1.大模型的未来是多模态融合
医疗健康并非单一维度。医生需要综合来自对话、扫描影像、实验室结果以及患者体态语言等信息来做出诊断。到目前为止,人工智能很大程度上是各自为战的,例如分析文本、解读图像等等。简单打个比方:当前的大模型就像工具箱里单个的工具——锤子适合钉钉子,锯子适合锯木头等。但一个好的工匠需要组合使用这些工具。

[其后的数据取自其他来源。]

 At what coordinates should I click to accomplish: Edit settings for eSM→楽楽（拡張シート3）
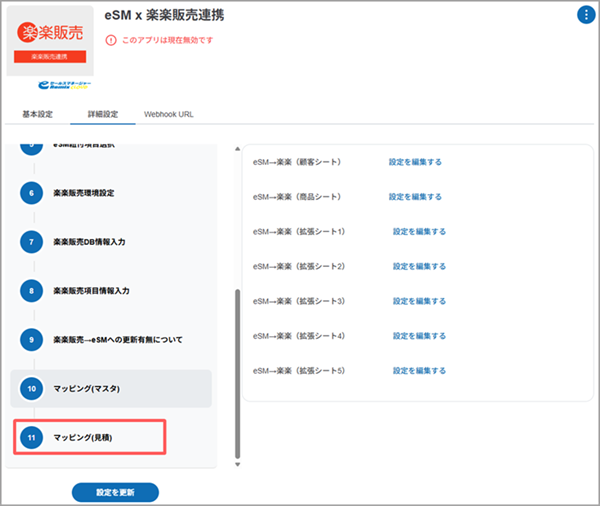[x=419, y=301]
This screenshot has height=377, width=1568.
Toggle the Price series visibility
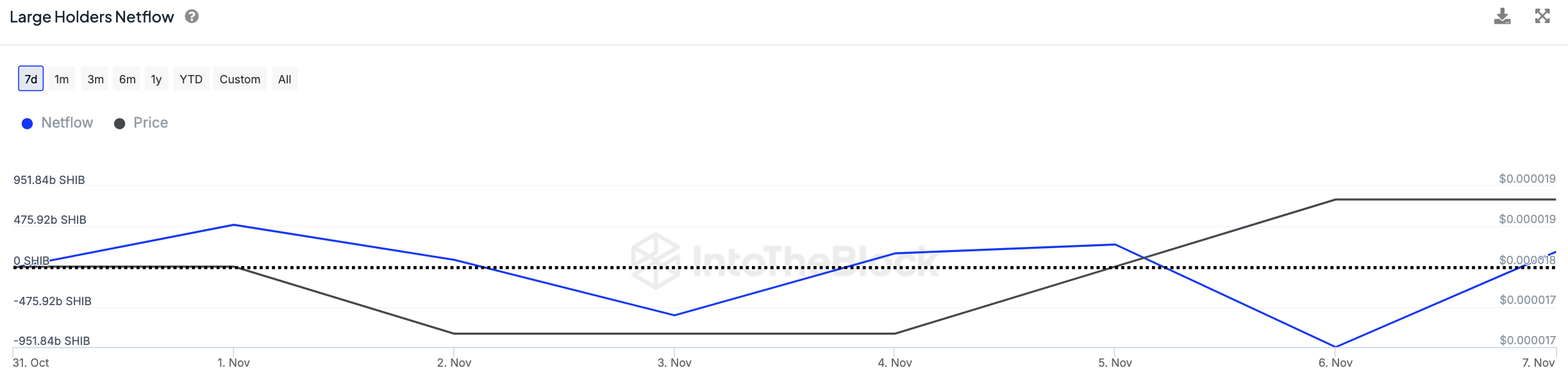151,123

医学需要这种多方面的方法。多模态AI就是要给算法一个完整的工具箱,而不仅仅是单一的工具。当AI模型能够模仿医生多管齐下的工作方法,那才是真正的革命。我们已经看到多模态大模型的早期应用,这些影响还会继续加深。
2.数据标注师是AI医疗的隐形支柱
在多模态愿景背后,医疗数据标注正在经历价值重估。每条病理切片的分区标注、每段医患对话的语料清洗、每项检测指标的语义映射,皆是构建可靠AI模型的基石。

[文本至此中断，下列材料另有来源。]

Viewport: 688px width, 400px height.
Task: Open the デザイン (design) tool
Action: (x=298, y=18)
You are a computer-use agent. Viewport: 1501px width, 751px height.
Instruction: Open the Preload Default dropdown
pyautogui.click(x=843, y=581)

医疗AI的可靠运行,离不开一支隐蔽但至关重要的队伍:数据标注师。他们是AI医疗革命中的关键参与者,亟待建立相关的职业认证体系与价值评估标准。
3.AI不会取代医生
虽然AI无疑将改变医生的工作方式,但它不会消除对医生专业知识、判断力和人文关怀的需求。
未来医疗的方向并非取代,而是人与算法之间的智能协作。AI将成为一个强大的工具,增强医生的能力,并最终改善患者的治疗结果。原因是,虽然AI擅长模式识别和数据分析,但它缺乏以患者为中心的医疗服务所必需的同理心。相比之下,医生采用非线性的方法,融合了直觉、经验以及对患者独特需求的深刻理解。
此外,复杂的AI工具总是需要熟练的从业者来解读其输出内容,并确保负责任的应用。而且,历史一再证明,技术进步往往会创造新的角色和机会,而不仅仅是取代现有的角色。
4.AI将重构工作流
医疗AI的本质是"增强智能"而非"替代智能"。那些给医生带来沉重负担的、重复性的、数据驱动的任务,从分析扫描图像到筛查病历等等,正是AI自动化的主要目标。这不仅能节省时间,还将改变医疗实践的本质,使人类角色从单调乏味的工作转向需要创造力、沟通和复杂问题解决的任务。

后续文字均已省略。